In the Dead of Winter

Mar 12, 2008

There’s no real rhyme or reason to explain which Criterion films I end up watching. For example, I saw Breathless over the holiday break after Abbey convinced me to give Godard a chance. Then I watched The Seventh Seal in January because, after sending out so many replacement DVDs for the Bergman Masterworks set, I felt compelled to watch a film whose popularity was quite literally tangible. And after transcribing Yukio Mishima’s powerful novella Patriotism (which will accompany the film version’s DVD release this summer), I was keen to watch a screener to see how Mishima translated his story for the screen.

Maybe it’s the aftereffect of a long, dreary February, maybe it’s the recent passing of my beloved cat Jackie Chan, or maybe it’s just what happens when you see some “serious” movies after a steady diet of sci-fi and romantic comedies, but I couldn’t help but notice the unmistakable theme of death in all three films. What struck me most was the variety of approaches (from subtle to graphic) and characters (from different nations and walks of life) the three directors used in order to examine the universal subject of human demise. Of course death isn’t an uncommon happening in Criterion DVDs—quite the opposite—but the sense of balance I felt after seeing these three examples was unexpected.
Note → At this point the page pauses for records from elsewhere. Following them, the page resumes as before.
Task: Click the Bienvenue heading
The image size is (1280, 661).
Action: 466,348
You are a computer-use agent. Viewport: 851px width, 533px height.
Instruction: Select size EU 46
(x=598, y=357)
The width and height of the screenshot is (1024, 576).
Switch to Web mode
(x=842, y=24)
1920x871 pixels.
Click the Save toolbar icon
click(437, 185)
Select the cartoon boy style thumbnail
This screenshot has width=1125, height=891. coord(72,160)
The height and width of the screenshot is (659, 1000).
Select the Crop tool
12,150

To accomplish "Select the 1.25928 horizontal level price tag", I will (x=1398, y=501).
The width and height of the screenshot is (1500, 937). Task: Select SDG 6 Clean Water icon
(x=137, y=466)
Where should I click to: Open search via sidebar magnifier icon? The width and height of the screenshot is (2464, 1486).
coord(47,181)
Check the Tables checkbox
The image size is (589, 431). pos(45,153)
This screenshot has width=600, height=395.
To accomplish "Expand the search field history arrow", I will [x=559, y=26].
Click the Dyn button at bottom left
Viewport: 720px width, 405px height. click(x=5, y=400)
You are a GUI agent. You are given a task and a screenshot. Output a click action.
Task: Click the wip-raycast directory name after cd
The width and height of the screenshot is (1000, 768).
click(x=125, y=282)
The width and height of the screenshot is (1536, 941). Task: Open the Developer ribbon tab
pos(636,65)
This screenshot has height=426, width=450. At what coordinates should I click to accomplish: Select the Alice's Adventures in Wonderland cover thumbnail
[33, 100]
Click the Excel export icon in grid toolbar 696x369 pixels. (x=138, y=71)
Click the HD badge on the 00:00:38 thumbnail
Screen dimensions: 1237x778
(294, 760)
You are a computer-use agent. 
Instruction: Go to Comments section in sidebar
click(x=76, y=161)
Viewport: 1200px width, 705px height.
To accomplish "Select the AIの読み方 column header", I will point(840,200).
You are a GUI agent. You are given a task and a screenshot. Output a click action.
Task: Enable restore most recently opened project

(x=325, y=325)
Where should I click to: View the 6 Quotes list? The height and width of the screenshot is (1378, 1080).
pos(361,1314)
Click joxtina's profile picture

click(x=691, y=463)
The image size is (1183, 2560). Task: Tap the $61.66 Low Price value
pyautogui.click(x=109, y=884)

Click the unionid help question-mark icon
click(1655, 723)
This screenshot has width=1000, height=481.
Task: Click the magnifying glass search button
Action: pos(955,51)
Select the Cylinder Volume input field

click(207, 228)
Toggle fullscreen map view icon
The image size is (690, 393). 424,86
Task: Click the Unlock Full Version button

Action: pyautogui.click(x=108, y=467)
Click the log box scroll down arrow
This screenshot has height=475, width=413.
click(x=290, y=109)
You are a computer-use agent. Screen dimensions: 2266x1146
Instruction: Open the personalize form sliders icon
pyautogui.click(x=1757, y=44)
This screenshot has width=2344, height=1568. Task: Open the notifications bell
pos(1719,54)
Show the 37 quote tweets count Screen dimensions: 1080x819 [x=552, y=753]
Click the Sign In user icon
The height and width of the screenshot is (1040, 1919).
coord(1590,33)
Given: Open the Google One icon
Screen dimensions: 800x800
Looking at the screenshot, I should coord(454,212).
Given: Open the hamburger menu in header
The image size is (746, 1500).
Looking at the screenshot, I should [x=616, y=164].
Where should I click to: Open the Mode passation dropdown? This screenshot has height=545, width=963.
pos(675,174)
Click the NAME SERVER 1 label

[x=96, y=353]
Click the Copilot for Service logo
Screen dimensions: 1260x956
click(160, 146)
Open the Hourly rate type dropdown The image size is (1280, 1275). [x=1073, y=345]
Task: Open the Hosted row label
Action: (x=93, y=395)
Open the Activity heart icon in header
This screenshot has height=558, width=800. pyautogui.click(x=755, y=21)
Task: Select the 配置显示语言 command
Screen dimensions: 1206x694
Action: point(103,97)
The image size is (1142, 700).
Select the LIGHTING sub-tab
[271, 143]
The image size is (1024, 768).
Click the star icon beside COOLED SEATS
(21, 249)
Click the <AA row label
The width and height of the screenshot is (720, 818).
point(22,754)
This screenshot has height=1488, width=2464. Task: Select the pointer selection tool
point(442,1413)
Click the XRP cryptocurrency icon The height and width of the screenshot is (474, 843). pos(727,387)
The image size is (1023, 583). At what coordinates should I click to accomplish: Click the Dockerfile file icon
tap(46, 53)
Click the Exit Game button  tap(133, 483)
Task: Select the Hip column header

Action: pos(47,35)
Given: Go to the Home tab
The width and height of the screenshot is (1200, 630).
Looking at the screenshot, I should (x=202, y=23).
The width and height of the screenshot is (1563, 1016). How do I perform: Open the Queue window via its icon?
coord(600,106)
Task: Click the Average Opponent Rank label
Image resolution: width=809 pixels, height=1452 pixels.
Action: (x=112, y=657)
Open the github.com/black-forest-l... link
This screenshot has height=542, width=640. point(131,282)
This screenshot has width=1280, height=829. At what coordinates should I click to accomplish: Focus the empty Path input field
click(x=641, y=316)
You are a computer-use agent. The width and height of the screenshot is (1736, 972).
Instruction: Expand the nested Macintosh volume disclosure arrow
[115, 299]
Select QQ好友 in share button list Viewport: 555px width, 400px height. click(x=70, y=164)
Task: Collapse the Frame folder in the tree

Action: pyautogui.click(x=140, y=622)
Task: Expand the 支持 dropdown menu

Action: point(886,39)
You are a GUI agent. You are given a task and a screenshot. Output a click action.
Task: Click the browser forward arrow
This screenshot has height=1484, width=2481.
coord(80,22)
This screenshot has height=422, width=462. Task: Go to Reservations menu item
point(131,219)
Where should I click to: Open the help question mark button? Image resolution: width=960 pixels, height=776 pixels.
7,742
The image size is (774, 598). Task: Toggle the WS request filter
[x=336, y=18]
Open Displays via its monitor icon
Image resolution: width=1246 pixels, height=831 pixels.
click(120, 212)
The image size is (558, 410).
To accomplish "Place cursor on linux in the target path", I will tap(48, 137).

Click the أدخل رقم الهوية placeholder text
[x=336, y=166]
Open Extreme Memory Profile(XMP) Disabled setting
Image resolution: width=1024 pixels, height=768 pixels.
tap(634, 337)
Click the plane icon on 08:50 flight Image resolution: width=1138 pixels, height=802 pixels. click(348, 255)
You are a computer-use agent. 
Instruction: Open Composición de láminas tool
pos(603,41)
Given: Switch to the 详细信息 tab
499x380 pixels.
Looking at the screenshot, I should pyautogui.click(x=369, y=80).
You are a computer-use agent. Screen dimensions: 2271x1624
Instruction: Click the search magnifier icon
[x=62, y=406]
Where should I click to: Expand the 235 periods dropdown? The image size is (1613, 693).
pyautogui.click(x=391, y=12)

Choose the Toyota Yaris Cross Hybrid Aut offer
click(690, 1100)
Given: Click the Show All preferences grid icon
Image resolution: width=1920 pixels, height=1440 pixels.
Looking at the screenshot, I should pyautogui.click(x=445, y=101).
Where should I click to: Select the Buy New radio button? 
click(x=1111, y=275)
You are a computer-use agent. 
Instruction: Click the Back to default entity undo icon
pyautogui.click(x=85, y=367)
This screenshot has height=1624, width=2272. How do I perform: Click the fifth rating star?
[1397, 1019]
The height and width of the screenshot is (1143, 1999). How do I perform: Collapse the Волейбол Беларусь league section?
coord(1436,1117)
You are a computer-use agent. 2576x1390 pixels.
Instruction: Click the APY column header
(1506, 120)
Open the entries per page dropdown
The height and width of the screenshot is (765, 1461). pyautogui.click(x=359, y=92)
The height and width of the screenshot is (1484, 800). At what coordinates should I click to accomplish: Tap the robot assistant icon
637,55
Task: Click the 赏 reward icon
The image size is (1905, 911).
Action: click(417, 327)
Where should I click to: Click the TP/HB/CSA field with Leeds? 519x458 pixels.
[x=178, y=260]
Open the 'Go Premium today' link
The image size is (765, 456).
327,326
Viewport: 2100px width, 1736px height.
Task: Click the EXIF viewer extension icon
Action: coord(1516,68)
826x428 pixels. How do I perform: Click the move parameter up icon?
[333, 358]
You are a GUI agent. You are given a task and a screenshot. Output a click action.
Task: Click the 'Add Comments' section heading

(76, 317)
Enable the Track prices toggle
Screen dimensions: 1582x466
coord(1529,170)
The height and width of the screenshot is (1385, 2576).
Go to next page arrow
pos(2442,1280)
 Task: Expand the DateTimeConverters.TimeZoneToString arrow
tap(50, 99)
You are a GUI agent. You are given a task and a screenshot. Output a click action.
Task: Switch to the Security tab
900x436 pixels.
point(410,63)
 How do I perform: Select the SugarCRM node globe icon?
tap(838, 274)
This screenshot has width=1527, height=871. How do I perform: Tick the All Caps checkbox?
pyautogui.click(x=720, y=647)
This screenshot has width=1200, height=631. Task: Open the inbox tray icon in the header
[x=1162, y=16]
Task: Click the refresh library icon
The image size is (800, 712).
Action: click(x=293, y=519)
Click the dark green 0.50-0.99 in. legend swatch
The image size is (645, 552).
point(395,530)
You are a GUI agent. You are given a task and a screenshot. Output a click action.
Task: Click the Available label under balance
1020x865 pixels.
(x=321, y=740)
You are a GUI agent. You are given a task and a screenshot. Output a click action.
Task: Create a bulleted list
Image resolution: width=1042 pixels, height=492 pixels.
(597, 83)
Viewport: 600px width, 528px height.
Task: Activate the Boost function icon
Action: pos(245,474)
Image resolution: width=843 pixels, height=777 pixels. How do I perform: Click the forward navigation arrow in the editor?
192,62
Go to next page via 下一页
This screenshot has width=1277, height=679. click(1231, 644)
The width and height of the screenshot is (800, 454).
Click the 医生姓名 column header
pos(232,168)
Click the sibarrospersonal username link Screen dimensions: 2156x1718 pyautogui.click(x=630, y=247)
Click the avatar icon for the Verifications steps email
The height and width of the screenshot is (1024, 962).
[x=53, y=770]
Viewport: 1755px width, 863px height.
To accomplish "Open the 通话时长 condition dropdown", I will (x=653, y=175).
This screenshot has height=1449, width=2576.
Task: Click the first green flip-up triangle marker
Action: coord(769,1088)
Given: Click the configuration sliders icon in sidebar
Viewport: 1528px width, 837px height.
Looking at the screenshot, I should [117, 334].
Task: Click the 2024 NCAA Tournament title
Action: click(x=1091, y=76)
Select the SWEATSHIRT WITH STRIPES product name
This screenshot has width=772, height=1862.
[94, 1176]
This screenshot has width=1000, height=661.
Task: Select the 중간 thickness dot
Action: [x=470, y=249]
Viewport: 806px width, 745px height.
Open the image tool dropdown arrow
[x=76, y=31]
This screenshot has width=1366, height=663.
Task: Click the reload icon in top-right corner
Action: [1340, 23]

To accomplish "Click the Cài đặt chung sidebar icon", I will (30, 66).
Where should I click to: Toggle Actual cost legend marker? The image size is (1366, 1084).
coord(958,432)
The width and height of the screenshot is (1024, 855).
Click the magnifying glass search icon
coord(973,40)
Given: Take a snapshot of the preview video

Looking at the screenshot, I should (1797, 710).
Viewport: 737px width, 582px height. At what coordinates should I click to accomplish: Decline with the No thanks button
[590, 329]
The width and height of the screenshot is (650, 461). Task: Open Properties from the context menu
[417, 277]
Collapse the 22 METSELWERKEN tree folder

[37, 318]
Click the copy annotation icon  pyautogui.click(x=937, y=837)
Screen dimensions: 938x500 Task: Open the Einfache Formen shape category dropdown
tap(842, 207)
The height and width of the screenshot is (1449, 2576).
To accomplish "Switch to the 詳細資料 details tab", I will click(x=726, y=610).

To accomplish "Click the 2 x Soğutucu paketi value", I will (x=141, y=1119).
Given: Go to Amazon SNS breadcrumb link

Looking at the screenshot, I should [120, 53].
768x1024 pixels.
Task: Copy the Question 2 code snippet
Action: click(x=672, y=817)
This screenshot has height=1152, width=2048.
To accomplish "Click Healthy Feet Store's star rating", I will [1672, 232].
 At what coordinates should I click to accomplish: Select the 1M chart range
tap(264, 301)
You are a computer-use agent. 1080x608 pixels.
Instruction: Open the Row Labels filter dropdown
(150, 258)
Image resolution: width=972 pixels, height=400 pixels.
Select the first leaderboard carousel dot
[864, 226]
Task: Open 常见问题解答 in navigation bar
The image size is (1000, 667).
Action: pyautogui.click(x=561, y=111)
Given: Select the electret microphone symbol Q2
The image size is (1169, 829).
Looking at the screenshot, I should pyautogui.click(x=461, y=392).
At one end of the spectrum there’s a tortured medieval knight, plagued by Death in more ways than one, brooding on the uncertain existence of God; then you have an insouciant charmer who casually takes another’s life and pulls faces when suddenly faced with his own end; and finally a young, intense couple who proudly and methodically carry out what they see as a most honorable suicide. I’d be out of my depth if I tried to break down further differences in style (I’ll gladly leave the analysis of camera angles and lighting to the film scholars!), but I feel like I’ve audited an introductory course at the “film school in a box.” An important experience, to be sure, but I’m looking forward to taking a more lighthearted “class” this spring. Lubitsch musicals, anyone?